When I was growing up, my family always ate breakfast together on weekday mornings. While we were having breakfast, we listened to the local Conway radio station, WBCN, primarily for the daily weather forecast. That forecast was called into the station by Joe Dodge. Joe combined the forecast with a savings program since the sponsor was a local bank. Joe rated each day on a scale from one cent (the worst) to fifty cents (the best.) I didn’t understand why my parents put so much faith in Joe’s weather forecasts, but I was too young to appreciate who Joe Dodge was. I do remember my parents were surprised that Joe could suppress his use of profanity on the radio broadcasts.
So who was Joe Dodge?
Here’s what Dartmouth said about Joe Dodge when it awarded him an honorary Masters of Arts in 1955:
“Onetime wireless operator at sea, longtime mountaineer, student of Mount Washington’s ways and weather, you have been more than a match for storms, slides, fools, skiers, and porcupines. You have rescued so many of us from the harshness of the mountain and the soft ways leading down to boredom that you, yourself, are now beyond rescue as a legend of all that is unafraid, friendly, rigorously good and ruggedly expressed in the out-of-doors.”
Interestingly, Joe received his honorary degree at the same commencement that Robert Frost received an honorary Doctorate. Dartmouth considered both New Hampshire institutions. One who specialized in making language colorful while the other specialized in colorful language!
In 1922 Joe came to the White Mountains to work for the Appalachian Mountain Club (AMC) as the Pinkham Notch hutmaster. In those days the road through Pinkham Notch was not winter-maintained so this was a summer job. However in 1926 the AMC decided to keep the Pinkham Notch center open year round and Joe was their man.
Joe would be the Pinkham Notch hutmaster for thirty years. During that time he would oversee the maintenance and construction of the AMC’s eight huts throughout the White Mountains. Joe built a bigger-than-life reputation for accomplishing almost anything and on a bare-bones budget. He developed a loyal following from all the hut men and women whom he had supervised. Many of these were Ivy Leaguer’s who were taking profanity-laced orders from a guy who dropped out of high school.
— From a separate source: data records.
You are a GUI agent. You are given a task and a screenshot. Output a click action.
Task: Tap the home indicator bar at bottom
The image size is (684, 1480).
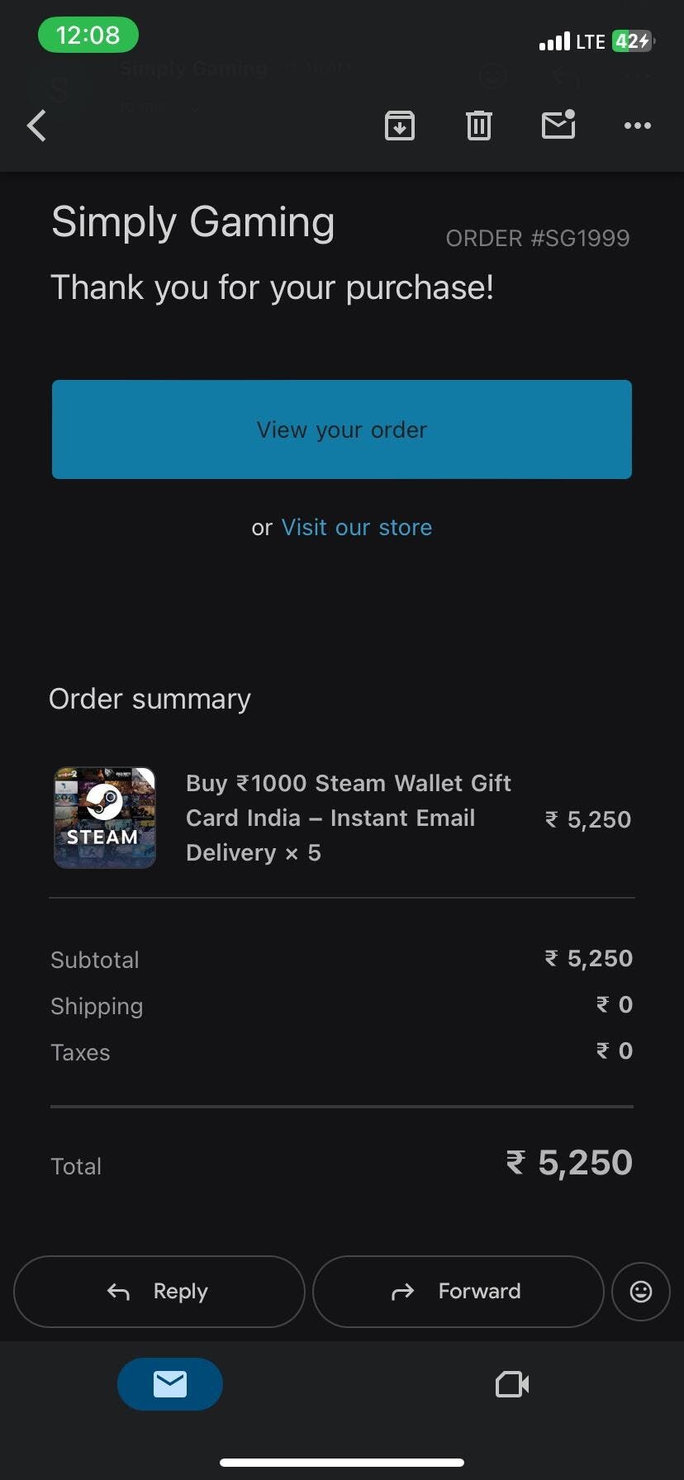[342, 1463]
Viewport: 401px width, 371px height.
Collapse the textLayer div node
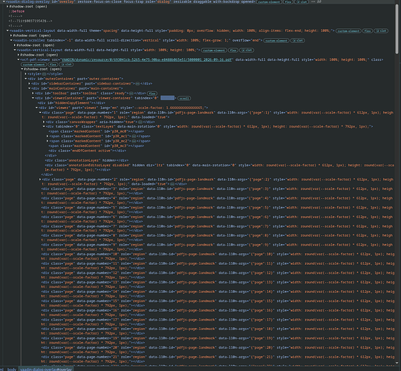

Joe was one of the co-founders of the Mount Washington Observatory in 1932 using a $400 grant. The Observatory at the top of Mount Washington monitored some of the most severe weather ever recorded including a 231 mile-per-hour wind gust on April 12, 1934. Joe was the Observatory’s managing director for the first few years and then became its treasurer, a post he held until his death in 1973.
Joe was a skier although he would admit he wasn’t a very good skier. As Tuckerman Ravine became a more popular skiing destination Joe organized a volunteer ski patrol. He also used his ham radio skills to develop a timing system for ski races held on Mount Washington and Wildcat in the early years.
Joe’s biggest contributions to skiing were his two children: Ann and Brooks. Both were skiing over the headwall by the time they were ten. As a teenager, Brooks would pioneer many extreme routes in Tuckerman Ravine. Later Brooks would ski in two Olympics for the United States.
Joe left an impression on everyone he met. He was bigger-than-life. The Mount Washington Observatory logbook entry for October 28, 1973 reads “The Observatory, the whole North Country, will never be as it was; Joe Dodge died today.”
Today the AMC’s Pinkham Notch center is officially the Joe Dodge Lodge.
Joe had nicknames for everything: people, places, and things. The Pinkham Notch center was “Porky Gulch”; New Hampshire was “Cow Hampshire”; latrines were “crappertories”; and every hut man and woman got an assigned nickname. A Saturday Evening Post article about Joe in March 1949 was entitled “The Mayor of Porky Gulch”, a title he cherished.